*** RECORDS FOR THIS EXERCISE Section Begins ***

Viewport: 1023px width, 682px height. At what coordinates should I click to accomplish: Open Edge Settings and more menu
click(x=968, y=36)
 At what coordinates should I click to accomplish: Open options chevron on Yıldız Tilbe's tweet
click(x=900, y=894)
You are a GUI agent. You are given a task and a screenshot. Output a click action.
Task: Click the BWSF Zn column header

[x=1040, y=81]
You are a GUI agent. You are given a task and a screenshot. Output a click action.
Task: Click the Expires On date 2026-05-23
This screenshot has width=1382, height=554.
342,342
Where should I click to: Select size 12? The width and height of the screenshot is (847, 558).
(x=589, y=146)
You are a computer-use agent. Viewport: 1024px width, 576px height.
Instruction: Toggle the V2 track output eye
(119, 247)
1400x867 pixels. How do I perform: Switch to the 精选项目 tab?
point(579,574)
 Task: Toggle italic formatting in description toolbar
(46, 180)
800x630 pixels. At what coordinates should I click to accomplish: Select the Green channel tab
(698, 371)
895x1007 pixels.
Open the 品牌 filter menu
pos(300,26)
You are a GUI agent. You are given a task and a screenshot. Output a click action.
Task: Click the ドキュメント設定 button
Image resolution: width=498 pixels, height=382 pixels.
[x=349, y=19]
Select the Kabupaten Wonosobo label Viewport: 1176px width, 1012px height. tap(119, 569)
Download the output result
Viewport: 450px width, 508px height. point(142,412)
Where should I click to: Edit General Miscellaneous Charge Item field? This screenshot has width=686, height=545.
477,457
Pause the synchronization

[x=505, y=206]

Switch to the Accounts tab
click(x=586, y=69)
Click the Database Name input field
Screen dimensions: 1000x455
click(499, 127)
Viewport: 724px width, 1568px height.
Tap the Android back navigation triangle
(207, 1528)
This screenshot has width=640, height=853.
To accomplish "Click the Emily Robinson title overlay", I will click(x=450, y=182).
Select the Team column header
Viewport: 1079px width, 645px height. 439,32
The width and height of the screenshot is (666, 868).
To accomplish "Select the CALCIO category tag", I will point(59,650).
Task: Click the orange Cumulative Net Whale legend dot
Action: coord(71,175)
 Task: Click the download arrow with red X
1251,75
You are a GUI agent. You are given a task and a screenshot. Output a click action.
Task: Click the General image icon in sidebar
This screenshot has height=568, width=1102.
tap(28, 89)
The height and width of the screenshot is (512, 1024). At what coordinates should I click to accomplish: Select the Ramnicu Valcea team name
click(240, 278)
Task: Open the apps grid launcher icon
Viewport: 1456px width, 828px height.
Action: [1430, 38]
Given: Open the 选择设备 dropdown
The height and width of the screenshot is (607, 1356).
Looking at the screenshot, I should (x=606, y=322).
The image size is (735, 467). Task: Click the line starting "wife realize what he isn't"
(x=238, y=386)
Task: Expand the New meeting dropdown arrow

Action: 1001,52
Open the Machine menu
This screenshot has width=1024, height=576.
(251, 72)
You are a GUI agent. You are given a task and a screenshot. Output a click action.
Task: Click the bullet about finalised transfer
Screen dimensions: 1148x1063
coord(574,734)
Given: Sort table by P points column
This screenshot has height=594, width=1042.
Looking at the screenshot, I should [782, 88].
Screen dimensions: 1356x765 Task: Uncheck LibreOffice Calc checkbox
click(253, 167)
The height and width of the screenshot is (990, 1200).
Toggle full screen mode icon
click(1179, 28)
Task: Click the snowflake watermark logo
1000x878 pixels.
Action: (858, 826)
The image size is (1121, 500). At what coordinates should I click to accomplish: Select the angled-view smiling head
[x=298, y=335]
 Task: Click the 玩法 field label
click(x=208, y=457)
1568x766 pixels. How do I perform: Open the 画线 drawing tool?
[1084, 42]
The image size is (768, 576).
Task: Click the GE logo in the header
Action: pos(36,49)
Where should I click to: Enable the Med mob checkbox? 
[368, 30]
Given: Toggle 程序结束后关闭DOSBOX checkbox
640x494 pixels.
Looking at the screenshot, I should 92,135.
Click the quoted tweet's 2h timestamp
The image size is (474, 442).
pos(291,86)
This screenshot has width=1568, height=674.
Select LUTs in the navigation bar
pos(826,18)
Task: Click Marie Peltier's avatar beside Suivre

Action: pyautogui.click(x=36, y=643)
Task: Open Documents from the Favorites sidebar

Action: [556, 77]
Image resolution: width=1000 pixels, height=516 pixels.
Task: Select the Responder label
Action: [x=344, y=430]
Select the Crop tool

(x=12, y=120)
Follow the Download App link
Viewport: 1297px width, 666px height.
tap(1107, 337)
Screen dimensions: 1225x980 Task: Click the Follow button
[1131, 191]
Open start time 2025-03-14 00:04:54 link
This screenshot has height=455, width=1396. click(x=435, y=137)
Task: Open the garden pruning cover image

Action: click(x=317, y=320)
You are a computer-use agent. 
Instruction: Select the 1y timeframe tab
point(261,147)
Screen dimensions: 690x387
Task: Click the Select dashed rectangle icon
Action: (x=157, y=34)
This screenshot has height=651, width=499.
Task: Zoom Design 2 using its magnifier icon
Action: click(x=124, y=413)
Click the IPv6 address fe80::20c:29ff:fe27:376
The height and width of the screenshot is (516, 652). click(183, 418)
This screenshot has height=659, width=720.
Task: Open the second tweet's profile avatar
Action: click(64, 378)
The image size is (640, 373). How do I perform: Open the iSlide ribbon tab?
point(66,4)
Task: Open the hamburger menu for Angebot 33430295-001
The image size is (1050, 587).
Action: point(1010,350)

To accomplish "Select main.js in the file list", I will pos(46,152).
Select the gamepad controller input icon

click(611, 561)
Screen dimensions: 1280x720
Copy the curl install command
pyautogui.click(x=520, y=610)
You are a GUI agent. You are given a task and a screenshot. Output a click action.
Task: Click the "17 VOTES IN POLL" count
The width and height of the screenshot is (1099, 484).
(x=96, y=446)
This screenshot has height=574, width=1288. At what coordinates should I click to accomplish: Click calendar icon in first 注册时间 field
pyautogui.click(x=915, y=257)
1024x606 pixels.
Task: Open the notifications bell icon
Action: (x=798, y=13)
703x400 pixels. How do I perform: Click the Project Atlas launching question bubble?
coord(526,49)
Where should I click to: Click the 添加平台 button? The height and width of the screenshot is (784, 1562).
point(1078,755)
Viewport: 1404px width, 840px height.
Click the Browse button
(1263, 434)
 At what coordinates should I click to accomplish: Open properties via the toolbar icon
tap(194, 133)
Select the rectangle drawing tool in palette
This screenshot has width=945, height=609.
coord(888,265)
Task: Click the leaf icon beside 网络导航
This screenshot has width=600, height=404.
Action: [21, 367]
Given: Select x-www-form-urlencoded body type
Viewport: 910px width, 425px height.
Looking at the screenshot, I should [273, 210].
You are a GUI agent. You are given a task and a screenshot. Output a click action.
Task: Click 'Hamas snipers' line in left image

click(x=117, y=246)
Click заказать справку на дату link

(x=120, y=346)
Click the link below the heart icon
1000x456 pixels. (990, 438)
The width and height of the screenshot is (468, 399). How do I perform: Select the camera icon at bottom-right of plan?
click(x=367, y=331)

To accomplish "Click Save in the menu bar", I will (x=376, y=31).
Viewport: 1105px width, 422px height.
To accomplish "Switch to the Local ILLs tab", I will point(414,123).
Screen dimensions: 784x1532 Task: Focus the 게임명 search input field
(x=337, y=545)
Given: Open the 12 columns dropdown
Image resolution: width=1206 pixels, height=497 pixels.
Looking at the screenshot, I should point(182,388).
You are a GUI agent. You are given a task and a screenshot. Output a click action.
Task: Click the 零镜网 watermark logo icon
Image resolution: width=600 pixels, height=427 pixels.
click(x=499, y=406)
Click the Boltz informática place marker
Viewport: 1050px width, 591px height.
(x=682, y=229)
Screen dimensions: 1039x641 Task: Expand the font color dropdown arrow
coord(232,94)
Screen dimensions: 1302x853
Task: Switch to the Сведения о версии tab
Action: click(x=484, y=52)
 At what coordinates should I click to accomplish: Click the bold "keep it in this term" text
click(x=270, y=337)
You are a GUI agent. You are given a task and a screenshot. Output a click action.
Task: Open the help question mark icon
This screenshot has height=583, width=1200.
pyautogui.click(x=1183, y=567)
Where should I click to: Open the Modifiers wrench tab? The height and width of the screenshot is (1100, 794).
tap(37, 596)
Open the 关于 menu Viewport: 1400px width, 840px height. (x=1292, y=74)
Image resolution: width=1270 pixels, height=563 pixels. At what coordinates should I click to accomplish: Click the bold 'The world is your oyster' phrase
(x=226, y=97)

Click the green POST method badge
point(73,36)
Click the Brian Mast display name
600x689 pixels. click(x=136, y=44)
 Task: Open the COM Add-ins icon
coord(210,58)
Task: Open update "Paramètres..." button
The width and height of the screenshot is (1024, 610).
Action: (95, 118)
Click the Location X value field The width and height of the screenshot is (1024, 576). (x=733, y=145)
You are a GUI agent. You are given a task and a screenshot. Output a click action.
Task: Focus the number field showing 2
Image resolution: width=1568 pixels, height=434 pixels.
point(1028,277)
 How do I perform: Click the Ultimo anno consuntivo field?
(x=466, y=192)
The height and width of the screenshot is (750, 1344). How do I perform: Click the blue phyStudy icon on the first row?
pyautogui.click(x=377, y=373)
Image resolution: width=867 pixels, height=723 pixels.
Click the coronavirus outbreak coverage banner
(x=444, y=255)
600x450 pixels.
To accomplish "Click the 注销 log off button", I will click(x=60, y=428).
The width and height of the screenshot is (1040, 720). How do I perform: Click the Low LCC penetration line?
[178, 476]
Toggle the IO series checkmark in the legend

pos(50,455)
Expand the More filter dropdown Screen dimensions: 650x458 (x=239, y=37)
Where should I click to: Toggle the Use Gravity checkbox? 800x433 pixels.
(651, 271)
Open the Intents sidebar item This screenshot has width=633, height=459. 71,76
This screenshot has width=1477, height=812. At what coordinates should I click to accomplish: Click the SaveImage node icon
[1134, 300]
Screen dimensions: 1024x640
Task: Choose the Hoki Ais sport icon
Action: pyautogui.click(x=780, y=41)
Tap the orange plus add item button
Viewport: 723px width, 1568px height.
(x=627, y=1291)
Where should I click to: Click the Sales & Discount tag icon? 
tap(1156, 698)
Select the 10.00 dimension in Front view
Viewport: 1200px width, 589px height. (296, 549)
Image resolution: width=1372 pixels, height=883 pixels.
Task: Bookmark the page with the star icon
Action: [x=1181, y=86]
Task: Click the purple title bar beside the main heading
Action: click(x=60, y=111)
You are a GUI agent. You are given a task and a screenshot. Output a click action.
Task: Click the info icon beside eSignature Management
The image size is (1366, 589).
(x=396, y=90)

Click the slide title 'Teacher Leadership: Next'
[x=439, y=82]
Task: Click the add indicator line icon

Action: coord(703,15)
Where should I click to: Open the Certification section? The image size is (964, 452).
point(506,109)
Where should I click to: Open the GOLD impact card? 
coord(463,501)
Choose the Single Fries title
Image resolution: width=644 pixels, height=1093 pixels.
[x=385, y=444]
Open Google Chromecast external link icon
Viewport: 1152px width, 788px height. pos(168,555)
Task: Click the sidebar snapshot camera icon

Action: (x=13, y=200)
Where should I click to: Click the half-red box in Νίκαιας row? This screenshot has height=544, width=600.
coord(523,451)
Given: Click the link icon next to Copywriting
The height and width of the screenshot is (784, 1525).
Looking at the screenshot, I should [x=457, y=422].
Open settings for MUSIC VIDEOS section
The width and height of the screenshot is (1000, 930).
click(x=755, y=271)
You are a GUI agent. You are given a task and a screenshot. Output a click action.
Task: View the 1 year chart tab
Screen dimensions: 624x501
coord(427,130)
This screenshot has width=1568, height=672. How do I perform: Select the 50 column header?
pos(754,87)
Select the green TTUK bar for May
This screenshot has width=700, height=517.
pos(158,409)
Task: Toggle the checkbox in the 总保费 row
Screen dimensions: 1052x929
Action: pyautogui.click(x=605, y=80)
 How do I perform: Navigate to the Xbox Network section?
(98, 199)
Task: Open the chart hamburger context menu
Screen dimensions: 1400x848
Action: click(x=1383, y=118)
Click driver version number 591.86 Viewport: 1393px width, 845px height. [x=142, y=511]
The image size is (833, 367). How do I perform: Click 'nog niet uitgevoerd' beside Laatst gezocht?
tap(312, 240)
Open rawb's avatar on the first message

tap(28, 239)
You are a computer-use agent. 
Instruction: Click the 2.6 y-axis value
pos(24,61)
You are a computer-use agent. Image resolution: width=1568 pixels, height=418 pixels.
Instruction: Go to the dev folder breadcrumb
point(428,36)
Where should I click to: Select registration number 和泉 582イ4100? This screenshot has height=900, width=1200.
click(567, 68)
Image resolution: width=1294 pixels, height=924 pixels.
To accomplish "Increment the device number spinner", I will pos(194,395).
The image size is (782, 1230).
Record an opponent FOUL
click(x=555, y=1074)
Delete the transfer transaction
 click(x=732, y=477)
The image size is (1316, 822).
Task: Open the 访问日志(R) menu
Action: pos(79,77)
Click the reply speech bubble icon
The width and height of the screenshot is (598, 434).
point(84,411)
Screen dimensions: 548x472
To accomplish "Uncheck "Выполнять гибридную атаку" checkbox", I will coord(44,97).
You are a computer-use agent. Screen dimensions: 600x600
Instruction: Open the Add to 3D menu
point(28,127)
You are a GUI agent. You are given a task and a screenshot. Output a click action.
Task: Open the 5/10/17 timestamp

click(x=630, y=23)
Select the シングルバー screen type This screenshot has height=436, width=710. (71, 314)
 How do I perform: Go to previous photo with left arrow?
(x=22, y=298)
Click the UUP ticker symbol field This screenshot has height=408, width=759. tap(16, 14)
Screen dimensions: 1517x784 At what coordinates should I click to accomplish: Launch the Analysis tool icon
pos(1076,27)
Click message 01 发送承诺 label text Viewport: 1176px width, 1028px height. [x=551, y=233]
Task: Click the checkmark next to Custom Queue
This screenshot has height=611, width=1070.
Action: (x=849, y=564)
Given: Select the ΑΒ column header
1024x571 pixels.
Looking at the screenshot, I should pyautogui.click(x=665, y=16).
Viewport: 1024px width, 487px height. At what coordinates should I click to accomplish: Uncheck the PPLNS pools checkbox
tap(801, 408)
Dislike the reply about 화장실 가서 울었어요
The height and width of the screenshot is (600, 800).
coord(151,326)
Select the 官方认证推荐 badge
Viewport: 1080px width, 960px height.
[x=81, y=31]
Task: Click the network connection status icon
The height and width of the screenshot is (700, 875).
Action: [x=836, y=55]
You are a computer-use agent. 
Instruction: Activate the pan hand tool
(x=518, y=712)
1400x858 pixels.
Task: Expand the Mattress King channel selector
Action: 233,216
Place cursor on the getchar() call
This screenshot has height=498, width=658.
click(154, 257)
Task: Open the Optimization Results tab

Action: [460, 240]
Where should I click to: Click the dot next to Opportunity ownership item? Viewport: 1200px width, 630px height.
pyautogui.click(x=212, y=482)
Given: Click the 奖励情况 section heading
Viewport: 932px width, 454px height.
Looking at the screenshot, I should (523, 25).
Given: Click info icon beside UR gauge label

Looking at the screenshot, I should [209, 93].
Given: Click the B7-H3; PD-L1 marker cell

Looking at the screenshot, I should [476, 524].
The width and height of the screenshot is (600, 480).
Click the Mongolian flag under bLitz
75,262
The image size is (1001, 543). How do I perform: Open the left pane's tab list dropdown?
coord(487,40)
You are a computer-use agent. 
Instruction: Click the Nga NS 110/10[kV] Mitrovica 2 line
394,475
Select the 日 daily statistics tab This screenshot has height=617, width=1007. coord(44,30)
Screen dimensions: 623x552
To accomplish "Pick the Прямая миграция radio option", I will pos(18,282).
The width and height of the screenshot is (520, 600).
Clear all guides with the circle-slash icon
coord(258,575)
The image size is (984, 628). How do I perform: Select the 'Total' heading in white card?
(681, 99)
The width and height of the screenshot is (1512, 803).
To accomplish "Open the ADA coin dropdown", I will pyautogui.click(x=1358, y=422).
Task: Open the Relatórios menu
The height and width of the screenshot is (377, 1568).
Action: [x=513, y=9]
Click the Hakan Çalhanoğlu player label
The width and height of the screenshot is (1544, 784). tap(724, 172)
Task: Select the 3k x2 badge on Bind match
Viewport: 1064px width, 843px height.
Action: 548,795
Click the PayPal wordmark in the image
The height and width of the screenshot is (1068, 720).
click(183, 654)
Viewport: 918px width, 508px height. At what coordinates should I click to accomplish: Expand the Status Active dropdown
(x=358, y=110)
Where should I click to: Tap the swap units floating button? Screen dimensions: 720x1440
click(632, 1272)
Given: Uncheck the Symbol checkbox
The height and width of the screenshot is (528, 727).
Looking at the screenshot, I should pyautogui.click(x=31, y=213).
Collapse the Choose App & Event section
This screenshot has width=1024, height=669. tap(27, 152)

*** RECORDS FOR THIS EXERCISE Section Ends ***

WHAT THE TASK ASKS:
Quote the records above from their first line through the line containing "The width and height of the screenshot is (666, 868).", both ends included.

EXPECTED ANSWER:
Viewport: 1023px width, 682px height. At what coordinates should I click to accomplish: Open Edge Settings and more menu
click(x=968, y=36)
 At what coordinates should I click to accomplish: Open options chevron on Yıldız Tilbe's tweet
click(x=900, y=894)
You are a GUI agent. You are given a task and a screenshot. Output a click action.
Task: Click the BWSF Zn column header

[x=1040, y=81]
You are a GUI agent. You are given a task and a screenshot. Output a click action.
Task: Click the Expires On date 2026-05-23
This screenshot has width=1382, height=554.
342,342
Where should I click to: Select size 12? The width and height of the screenshot is (847, 558).
(x=589, y=146)
You are a computer-use agent. Viewport: 1024px width, 576px height.
Instruction: Toggle the V2 track output eye
(119, 247)
1400x867 pixels. How do I perform: Switch to the 精选项目 tab?
point(579,574)
 Task: Toggle italic formatting in description toolbar
(46, 180)
800x630 pixels. At what coordinates should I click to accomplish: Select the Green channel tab
(698, 371)
895x1007 pixels.
Open the 品牌 filter menu
pos(300,26)
You are a GUI agent. You are given a task and a screenshot. Output a click action.
Task: Click the ドキュメント設定 button
Image resolution: width=498 pixels, height=382 pixels.
[x=349, y=19]
Select the Kabupaten Wonosobo label Viewport: 1176px width, 1012px height. tap(119, 569)
Download the output result
Viewport: 450px width, 508px height. point(142,412)
Where should I click to: Edit General Miscellaneous Charge Item field? This screenshot has width=686, height=545.
477,457
Pause the synchronization

[x=505, y=206]

Switch to the Accounts tab
click(x=586, y=69)
Click the Database Name input field
Screen dimensions: 1000x455
click(499, 127)
Viewport: 724px width, 1568px height.
Tap the Android back navigation triangle
(207, 1528)
This screenshot has width=640, height=853.
To accomplish "Click the Emily Robinson title overlay", I will click(x=450, y=182).
Select the Team column header
Viewport: 1079px width, 645px height. 439,32
The width and height of the screenshot is (666, 868).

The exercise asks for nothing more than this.